§ **What you are asked to do**: Output every record below exactly as it appears.

§ **Records for the exercise**:
-=-=-=-=-

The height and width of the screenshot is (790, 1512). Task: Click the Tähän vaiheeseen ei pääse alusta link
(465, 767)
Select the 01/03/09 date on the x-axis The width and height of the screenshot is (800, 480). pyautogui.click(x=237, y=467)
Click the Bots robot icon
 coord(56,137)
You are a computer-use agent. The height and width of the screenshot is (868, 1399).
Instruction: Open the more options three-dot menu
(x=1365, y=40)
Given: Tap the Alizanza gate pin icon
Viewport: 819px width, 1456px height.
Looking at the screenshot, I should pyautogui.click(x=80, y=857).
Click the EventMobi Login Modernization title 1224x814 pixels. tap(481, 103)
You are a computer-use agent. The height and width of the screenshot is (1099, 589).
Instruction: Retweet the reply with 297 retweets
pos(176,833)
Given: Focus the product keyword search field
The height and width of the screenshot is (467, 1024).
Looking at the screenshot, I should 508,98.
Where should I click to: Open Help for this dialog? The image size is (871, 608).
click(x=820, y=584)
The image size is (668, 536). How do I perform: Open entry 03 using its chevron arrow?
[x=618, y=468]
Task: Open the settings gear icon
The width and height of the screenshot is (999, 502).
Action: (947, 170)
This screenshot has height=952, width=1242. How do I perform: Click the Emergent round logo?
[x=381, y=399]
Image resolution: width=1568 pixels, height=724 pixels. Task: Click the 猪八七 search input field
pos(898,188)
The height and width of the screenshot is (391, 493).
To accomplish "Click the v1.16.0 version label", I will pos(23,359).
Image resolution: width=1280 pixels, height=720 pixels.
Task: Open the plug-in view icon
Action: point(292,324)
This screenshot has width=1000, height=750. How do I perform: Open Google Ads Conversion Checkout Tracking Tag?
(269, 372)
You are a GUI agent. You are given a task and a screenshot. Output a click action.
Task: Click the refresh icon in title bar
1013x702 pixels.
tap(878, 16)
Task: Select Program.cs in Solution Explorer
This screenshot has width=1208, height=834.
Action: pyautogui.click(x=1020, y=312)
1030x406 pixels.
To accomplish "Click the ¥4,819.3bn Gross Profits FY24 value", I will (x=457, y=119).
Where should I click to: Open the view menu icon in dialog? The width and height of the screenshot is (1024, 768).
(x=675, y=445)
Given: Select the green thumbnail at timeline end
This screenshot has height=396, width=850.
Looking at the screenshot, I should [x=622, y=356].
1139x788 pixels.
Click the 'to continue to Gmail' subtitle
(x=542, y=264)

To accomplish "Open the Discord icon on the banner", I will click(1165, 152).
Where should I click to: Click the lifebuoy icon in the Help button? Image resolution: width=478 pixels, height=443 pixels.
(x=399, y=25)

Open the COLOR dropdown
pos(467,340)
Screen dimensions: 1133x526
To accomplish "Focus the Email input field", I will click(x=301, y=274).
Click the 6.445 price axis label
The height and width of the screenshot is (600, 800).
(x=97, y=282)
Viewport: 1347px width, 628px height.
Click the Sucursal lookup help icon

-=-=-=-=-

§ **Worked solution**:
The height and width of the screenshot is (790, 1512). Task: Click the Tähän vaiheeseen ei pääse alusta link
(465, 767)
Select the 01/03/09 date on the x-axis The width and height of the screenshot is (800, 480). pyautogui.click(x=237, y=467)
Click the Bots robot icon
 coord(56,137)
You are a computer-use agent. The height and width of the screenshot is (868, 1399).
Instruction: Open the more options three-dot menu
(x=1365, y=40)
Given: Tap the Alizanza gate pin icon
Viewport: 819px width, 1456px height.
Looking at the screenshot, I should pyautogui.click(x=80, y=857).
Click the EventMobi Login Modernization title 1224x814 pixels. tap(481, 103)
You are a computer-use agent. The height and width of the screenshot is (1099, 589).
Instruction: Retweet the reply with 297 retweets
pos(176,833)
Given: Focus the product keyword search field
The height and width of the screenshot is (467, 1024).
Looking at the screenshot, I should 508,98.
Where should I click to: Open Help for this dialog? The image size is (871, 608).
click(x=820, y=584)
The image size is (668, 536). How do I perform: Open entry 03 using its chevron arrow?
[x=618, y=468]
Task: Open the settings gear icon
The width and height of the screenshot is (999, 502).
Action: (947, 170)
This screenshot has height=952, width=1242. How do I perform: Click the Emergent round logo?
[x=381, y=399]
Image resolution: width=1568 pixels, height=724 pixels. Task: Click the 猪八七 search input field
pos(898,188)
The height and width of the screenshot is (391, 493).
To accomplish "Click the v1.16.0 version label", I will pos(23,359).
Image resolution: width=1280 pixels, height=720 pixels.
Task: Open the plug-in view icon
Action: point(292,324)
This screenshot has width=1000, height=750. How do I perform: Open Google Ads Conversion Checkout Tracking Tag?
(269, 372)
You are a GUI agent. You are given a task and a screenshot. Output a click action.
Task: Click the refresh icon in title bar
1013x702 pixels.
tap(878, 16)
Task: Select Program.cs in Solution Explorer
This screenshot has width=1208, height=834.
Action: pyautogui.click(x=1020, y=312)
1030x406 pixels.
To accomplish "Click the ¥4,819.3bn Gross Profits FY24 value", I will (x=457, y=119).
Where should I click to: Open the view menu icon in dialog? The width and height of the screenshot is (1024, 768).
(x=675, y=445)
Given: Select the green thumbnail at timeline end
This screenshot has height=396, width=850.
Looking at the screenshot, I should [x=622, y=356].
1139x788 pixels.
Click the 'to continue to Gmail' subtitle
(x=542, y=264)

To accomplish "Open the Discord icon on the banner", I will click(1165, 152).
Where should I click to: Click the lifebuoy icon in the Help button? Image resolution: width=478 pixels, height=443 pixels.
(x=399, y=25)

Open the COLOR dropdown
pos(467,340)
Screen dimensions: 1133x526
To accomplish "Focus the Email input field", I will click(x=301, y=274).
Click the 6.445 price axis label
The height and width of the screenshot is (600, 800).
(x=97, y=282)
Viewport: 1347px width, 628px height.
Click the Sucursal lookup help icon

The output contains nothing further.